Please answer from the opinion piece below: what does Professor Lee Shulman define as step number one in the progression toward "commitment"?
Excerpt below:
Opinion

Encouraging Not Scoffing

by Robbie Gringras

I’ve been getting really wound up by a series of articles that my friend Rabbi Daniel Gordis has been writing about trainee North American Rabbis and their connection to Israel. His latest one in Commentary just wouldn’t let me rest. While acknowledging that aspects of his problem analysis are sharp and spot-on, I think that the educational consequences of tackling the problem as he defines it are mistaken and damaging.

Danny’s heart is broken because

in the case of these rabbinical students, there is not an instinct that should be innate – the instinct to protect their own people first, or to mourn our losses first.

So here is my first problem. As an educator, I have no idea how I can teach something “innate”. I simply don’t believe that the support of Israel is a genetic disposition. It is something that is “taught and caught”.

I may be misunderstanding Danny’s use of the word “innate”. His article plays so fast and furious with the words “instinct” and “innate”, that it’s not clear if he is referring to nature or nurture: Are we facing an issue that education can tackle, or an issue that education can never possibly address?

Danny refers to his own home education.

It was June 1967, and … my parents didn’t eat. They didn’t even sit at the table. All they did was feed us, watch TV, and pace across the kitchen as the news of the Six Day War unfolded … But how could they not be hungry at dinner time? … My Zionist commitments have some innate root in the simple fact that with Israel seemingly on the very precipice of destruction, my parents couldn’t eat.

This strikes me as an unrepresentative and inapplicable example on which to draw. I’m sure that Danny would agree that his family, full of senior leaders and rabbis of the American Conservative movement, is far from representative of the vast majority of Jewish households now and even then. Believe me, if his family had been representative of “average connection to Israel” at the time, we wouldn’t be facing the ongoing emotional detachment of American Jews from Israel that we are!

Of course Zionism was a powerful aspect of the socialization and education he received in such a household. The challenge remains for the educators who have to work with those who are less educationally privileged, and less outstanding scholars as Rabbi Gordis.

Here Danny goes on the offensive:

“Engagement” is a gloriously vague notion, so evanescent in its purposes and intentions that it casts a fog over the clarity provided by genuine commitment: to loyalty, or heritage, or love, or sanctity, or duty.

Well of course he’s right in some sense. Engagement is nothing like Commitment.

If you are talking about politics.

But if we are talking about education, then most educators worth their salt know that commitment is not the opposite of engagement: Commitment is the aim of engagement. I fully agree with the idea that engagement in and of itself is insufficient, but it would be more constructive to encourage these students to see engagement as a means to an end, rather than an indulgent waste of their time.

One of the world experts in professional training, Professor Lee Shulman, defines “engagement” as step number one in a six stage progression (including understanding, action, critique, judgment) on the way to “commitment”. Especially with people who did not receive their innate attachments in the womb, you have to start somewhere!

The only way one could educate for commitment without allowing for engagement or critique, would be to employ what we tend to call “brainwashing” …

Not an advocate of arranged marriages myself, I tend to encourage some period of ‘engagement’ before tying the knot!

What strikes me as most tragic about Danny’s piece is that in describing the problem in such doomsday terms, he has distracted attention from possible solutions. As my boss Yonatan Ariel often teaches me: “Education is a profession of hope.”
End of Excerpt.
Data to examine below:
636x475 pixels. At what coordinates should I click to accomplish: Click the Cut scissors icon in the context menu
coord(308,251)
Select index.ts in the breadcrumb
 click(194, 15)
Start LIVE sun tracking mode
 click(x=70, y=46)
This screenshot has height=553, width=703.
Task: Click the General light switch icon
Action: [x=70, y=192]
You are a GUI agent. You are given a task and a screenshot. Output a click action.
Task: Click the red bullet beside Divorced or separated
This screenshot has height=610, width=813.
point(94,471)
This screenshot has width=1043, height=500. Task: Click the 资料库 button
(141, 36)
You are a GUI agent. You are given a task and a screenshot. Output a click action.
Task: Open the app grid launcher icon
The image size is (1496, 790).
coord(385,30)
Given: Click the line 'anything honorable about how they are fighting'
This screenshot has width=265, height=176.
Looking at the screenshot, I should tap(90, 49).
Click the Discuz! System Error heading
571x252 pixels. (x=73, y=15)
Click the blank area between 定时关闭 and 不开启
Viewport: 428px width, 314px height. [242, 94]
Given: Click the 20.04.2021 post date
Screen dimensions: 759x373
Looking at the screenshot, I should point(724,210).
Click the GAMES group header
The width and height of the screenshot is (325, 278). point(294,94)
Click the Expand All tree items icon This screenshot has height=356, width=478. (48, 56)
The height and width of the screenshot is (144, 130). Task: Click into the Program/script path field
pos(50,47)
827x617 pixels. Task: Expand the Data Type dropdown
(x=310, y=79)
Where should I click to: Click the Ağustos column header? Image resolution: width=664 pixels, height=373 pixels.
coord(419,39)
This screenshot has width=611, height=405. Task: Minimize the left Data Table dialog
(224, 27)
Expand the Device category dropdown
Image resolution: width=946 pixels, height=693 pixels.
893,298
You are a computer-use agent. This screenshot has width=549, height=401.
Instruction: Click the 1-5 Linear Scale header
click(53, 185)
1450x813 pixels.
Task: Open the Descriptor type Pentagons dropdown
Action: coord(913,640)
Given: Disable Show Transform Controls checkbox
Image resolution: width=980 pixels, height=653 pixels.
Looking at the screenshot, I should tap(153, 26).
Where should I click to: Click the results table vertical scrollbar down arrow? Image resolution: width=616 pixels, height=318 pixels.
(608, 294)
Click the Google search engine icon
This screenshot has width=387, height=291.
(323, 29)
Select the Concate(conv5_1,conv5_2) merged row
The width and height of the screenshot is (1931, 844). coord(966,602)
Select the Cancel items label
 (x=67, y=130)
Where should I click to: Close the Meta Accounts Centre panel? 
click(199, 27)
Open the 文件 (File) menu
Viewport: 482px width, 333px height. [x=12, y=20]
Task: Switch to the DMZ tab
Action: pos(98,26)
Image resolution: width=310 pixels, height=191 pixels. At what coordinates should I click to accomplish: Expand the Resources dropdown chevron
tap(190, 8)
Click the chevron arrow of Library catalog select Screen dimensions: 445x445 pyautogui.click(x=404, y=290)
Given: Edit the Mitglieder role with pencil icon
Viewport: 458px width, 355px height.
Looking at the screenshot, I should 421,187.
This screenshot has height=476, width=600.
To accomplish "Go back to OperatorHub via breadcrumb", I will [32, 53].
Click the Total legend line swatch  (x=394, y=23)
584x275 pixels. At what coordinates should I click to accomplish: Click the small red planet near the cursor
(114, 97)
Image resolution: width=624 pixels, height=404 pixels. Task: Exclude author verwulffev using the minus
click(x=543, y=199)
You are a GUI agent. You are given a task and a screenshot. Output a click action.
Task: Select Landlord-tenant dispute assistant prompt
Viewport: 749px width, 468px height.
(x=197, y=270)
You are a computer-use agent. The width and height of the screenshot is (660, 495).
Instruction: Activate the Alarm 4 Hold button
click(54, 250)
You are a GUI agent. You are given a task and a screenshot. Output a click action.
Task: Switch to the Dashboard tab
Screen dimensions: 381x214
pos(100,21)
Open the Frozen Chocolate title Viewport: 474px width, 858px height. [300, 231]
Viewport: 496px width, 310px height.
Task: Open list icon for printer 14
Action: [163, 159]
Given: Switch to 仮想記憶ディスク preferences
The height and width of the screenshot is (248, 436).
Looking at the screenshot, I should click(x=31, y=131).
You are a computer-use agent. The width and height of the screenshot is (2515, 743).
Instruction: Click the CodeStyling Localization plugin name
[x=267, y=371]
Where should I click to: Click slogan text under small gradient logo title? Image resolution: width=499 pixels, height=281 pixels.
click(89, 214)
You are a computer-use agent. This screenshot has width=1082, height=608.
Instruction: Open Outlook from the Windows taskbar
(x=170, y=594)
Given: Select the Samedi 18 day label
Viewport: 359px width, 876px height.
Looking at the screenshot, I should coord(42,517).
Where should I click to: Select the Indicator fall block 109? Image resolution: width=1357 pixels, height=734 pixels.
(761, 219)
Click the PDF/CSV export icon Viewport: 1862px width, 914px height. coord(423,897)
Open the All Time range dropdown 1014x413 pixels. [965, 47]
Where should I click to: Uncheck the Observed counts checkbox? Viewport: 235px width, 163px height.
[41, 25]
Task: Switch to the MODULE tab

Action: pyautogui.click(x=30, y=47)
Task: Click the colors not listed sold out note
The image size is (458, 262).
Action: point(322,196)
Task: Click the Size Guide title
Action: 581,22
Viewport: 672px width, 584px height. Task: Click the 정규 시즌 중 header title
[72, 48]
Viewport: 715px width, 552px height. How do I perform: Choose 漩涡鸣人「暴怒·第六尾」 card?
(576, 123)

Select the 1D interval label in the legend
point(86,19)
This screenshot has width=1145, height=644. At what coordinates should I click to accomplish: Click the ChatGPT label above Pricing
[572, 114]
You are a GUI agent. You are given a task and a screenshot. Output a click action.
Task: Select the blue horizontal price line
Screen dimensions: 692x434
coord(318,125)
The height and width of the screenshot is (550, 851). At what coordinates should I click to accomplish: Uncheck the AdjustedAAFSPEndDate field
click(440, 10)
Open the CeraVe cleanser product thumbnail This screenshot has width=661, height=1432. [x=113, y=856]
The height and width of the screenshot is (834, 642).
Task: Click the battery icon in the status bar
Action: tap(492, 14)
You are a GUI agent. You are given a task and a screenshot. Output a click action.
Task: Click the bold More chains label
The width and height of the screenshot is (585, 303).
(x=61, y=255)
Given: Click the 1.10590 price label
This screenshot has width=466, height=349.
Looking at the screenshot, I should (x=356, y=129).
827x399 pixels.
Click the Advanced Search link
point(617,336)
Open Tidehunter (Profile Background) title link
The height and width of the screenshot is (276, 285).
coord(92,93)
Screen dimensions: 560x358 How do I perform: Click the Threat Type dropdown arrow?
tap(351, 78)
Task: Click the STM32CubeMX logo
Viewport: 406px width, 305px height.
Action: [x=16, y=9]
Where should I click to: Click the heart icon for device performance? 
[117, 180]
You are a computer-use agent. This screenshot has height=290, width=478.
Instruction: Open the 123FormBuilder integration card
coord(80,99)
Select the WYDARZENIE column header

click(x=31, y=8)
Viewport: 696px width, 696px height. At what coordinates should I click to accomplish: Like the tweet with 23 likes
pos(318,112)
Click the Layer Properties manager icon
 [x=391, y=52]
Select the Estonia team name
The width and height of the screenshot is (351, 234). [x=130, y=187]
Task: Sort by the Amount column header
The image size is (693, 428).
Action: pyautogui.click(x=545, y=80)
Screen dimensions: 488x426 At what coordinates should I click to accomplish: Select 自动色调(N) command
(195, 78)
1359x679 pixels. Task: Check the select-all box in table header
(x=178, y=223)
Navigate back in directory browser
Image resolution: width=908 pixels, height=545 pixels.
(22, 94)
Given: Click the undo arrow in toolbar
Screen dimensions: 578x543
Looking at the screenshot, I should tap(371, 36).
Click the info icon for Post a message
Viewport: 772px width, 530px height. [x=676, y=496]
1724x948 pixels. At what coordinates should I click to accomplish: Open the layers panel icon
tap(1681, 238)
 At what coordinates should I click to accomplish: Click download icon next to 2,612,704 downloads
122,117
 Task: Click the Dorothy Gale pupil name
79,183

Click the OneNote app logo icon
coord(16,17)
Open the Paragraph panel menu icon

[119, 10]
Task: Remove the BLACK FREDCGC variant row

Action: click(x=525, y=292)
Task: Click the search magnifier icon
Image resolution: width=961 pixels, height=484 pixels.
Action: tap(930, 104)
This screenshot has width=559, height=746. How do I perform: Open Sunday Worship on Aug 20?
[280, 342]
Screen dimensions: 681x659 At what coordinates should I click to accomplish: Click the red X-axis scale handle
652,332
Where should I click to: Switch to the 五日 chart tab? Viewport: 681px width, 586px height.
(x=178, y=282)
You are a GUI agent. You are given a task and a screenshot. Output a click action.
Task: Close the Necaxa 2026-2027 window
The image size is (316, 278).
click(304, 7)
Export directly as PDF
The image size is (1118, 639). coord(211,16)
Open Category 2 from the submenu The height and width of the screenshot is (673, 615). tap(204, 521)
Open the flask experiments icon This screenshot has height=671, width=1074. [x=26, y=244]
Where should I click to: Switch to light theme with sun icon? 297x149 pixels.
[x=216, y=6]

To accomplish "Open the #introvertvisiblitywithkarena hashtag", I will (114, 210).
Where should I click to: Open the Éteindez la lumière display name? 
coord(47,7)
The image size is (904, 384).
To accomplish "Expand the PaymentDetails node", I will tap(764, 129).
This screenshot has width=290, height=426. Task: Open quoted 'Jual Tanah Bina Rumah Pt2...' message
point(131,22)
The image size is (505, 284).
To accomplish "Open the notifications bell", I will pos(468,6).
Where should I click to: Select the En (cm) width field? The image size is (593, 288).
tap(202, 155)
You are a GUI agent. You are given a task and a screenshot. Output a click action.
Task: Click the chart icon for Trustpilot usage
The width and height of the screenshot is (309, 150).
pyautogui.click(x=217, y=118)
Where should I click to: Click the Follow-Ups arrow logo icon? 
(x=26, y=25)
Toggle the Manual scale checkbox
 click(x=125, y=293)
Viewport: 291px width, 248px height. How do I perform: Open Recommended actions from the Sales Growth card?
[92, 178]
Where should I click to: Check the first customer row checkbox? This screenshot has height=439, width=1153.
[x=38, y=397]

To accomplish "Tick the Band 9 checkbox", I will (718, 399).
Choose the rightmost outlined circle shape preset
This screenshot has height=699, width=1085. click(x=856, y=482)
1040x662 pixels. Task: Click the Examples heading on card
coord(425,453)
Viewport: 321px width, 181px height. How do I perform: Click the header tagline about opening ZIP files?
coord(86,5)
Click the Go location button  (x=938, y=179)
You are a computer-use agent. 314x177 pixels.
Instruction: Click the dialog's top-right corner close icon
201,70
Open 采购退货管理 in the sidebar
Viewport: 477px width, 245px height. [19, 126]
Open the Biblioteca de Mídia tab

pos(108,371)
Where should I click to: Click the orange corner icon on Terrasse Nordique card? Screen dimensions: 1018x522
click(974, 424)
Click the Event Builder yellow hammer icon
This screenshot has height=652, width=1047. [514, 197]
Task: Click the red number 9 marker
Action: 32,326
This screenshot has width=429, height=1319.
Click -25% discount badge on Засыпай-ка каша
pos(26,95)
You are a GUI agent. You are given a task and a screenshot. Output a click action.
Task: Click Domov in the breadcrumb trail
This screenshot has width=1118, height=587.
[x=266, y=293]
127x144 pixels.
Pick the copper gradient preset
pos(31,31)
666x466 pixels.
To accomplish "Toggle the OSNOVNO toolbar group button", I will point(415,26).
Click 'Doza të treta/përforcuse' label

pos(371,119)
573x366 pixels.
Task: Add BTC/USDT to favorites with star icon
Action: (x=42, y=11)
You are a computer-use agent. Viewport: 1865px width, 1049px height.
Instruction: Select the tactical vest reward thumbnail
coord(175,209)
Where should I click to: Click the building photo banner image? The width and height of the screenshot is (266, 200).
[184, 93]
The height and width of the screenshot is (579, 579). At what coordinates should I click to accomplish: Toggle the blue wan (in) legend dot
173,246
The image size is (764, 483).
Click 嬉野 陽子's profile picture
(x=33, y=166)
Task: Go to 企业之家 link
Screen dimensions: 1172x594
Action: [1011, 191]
End of Data to examine.
• Solution for this problem:
Engagement.